The following press release was published by the U.S. Department of Justice, Office of the United States Attorneys on June 30, 2014. It is reproduced in full below.

United States Attorney James L. Santelle announced today that Stephen C. VanderBloemen, CPA, CFF, has been selected as the monitor who will oversee Miron Construction Company, Inc. as required by the Non-Prosecution Agreement (NPA) between Miron and the United States of America. The Non-Prosecution Agreement, pursuant to which Miron made a $ 4 million dollar payment to the United States of America, was announced on April 16, 2014. Mr. VanderBloemen’s work as the monitor on Miron is expected to begin immediately.

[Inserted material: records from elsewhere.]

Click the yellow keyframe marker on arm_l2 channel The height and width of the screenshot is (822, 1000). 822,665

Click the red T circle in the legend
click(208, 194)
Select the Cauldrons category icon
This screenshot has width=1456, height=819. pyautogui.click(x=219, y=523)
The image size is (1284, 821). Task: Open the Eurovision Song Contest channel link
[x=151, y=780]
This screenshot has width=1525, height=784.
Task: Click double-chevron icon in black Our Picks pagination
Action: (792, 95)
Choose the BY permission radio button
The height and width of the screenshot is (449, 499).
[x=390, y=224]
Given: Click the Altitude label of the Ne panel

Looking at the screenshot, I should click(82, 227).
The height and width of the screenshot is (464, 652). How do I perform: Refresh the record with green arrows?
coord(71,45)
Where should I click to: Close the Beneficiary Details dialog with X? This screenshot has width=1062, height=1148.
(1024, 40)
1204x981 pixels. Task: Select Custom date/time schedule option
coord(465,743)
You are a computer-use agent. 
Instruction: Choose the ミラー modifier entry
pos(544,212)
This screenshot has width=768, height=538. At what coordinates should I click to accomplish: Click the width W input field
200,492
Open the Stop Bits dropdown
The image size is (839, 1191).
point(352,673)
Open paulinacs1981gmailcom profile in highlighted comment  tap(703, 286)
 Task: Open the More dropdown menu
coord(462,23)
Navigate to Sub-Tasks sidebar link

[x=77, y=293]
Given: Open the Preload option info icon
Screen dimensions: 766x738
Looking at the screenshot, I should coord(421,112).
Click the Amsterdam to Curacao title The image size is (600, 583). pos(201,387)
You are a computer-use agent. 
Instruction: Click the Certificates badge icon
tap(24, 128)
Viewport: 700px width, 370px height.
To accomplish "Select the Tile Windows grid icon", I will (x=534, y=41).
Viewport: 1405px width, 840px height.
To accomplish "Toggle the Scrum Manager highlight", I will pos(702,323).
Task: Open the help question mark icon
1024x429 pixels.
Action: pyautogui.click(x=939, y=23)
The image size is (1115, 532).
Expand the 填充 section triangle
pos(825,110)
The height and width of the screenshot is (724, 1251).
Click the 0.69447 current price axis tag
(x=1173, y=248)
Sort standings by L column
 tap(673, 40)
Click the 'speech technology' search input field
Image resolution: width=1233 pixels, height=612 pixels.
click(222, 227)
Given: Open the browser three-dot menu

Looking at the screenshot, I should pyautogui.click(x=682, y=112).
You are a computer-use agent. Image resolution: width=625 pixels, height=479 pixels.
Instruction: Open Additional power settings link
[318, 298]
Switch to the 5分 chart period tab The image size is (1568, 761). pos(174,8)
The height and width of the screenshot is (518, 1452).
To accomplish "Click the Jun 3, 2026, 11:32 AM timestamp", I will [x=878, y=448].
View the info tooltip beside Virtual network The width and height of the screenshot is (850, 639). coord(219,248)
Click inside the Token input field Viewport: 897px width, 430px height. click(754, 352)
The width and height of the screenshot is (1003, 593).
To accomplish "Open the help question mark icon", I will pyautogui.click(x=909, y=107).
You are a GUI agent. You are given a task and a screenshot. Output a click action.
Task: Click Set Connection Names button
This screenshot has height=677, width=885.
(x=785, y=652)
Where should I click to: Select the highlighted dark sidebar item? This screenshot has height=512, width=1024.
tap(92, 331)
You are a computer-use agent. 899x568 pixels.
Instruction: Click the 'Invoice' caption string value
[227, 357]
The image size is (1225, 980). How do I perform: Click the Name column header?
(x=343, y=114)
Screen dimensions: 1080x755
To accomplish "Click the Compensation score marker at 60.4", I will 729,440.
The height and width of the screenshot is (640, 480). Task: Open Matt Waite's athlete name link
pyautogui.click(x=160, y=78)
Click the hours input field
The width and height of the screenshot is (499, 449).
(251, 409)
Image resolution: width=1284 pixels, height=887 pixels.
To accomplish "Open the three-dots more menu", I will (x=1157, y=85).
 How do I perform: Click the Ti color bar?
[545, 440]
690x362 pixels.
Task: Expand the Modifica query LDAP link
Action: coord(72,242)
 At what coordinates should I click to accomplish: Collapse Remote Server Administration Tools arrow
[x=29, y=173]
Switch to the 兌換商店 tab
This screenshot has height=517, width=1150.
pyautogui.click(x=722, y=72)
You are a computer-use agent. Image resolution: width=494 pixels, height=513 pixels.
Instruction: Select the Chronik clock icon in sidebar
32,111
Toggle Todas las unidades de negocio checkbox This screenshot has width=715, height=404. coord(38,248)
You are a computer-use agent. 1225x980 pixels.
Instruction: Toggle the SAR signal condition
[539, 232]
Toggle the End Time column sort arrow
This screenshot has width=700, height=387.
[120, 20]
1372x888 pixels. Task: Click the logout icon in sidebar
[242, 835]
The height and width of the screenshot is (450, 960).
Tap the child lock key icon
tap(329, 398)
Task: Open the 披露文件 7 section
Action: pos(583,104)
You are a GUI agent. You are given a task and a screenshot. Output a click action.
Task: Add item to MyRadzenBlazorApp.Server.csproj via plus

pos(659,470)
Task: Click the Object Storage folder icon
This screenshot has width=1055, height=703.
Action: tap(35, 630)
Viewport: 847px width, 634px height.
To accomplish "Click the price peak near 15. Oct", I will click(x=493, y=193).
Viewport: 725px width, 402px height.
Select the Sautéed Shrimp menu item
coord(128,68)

Mr. VanderBloemen is the managing partner of The VanderBloemen Group. He has more than 43 years of experience in public accounting, including 41 years serving primarily construction contractors, construction suppliers, credit grantors to contractors (sureties and bankers), and construction industry associations. His group, the VanderBloemen Group CPAs & CFFs (TVG), has earned a national reputation for excellence and operates from offices located in Waukesha, Mayville, Fond du Lac, and Juneau, Wisconsin. TVG provides a wide range of services to contractors, including assistance with project estimating, contract management, project compliance, monitoring, and accounting.

Mr. VanderBloemen is a graduate of Concordia College, attended graduate school at Marquette University, and has shared his expertise through the teaching of others at the Milwaukee School of Engineering, focusing on that academic institution’s Construction Management Degree Program. Mr. VanderBloemen also devotes more than 100 hours of his time each year to construction industry-related training courses through organizations like the Associated General Contractors (AGC) of America. He is a published author in multiple journals and the co-author of the AGC of America’s “Construction Estimating & Bidding - Theory, Principles, Process" (Text Book 1st and 2nd Editions). Mr. VanderBloemen has also been a featured speaker at National AGC events.

In announcing Mr. VanderBloemen’s appointment, United States Attorney Santelle addressed the reasons why the United States Department of Justice required a monitor in this case. Specifically, United States Attorney Santelle explained that a criminal investigation, led by the Federal Bureau of Investigation, revealed that Miron had been obtaining funds from school districts by intentionally inflating the wages Miron allegedly had paid its employees. United States Attorney Santelle stated further that an in-depth analysis of five particular school district projects and a random sampling from a pool of approximately 150 total school projects showed clearly that, when Miron billed school districts for “actual wages paid," contrary to the express language and terms of its contracts, Miron systematically and intentionally added not only overhead costs but also a hidden profit “multiplier" totaling up to an additional 45%. United States Attorney Santelle explained that the remedial work of the appointed monitor would help to ensure that Miron ceased its practice of intentionally overbilling school districts in this manner.

United States Attorney Santelle added that the monitor would also be responsible for helping to ensure that Miron would no longer engage in “cost smoothing." In this regard, United States Attorney Santelle explained that the criminal investigation revealed that Miron routinely transferred costs from less profitable projects to unrelated projects that could absorb the additional costs and still appear to be profitable. The result of this conduct was that all of Miron’s projects appeared profitable to outsiders. As revealed by the investigation, this “cost smoothing" also allowed Miron to close the discrepancies in its accounting records that were caused by Miron’s inflation of labor costs in its bills to public school districts. Without “cost smoothing," Miron’s financial statements on the school projects could not be reconciled with its inflated school district billings, Santelle explained.

Finally, United States Attorney Santelle confirmed that Miron recently paid the United States the $ 4 million sum required by the NPA and that the United States is in the process of distributing that money to the five school districts identified in that agreement.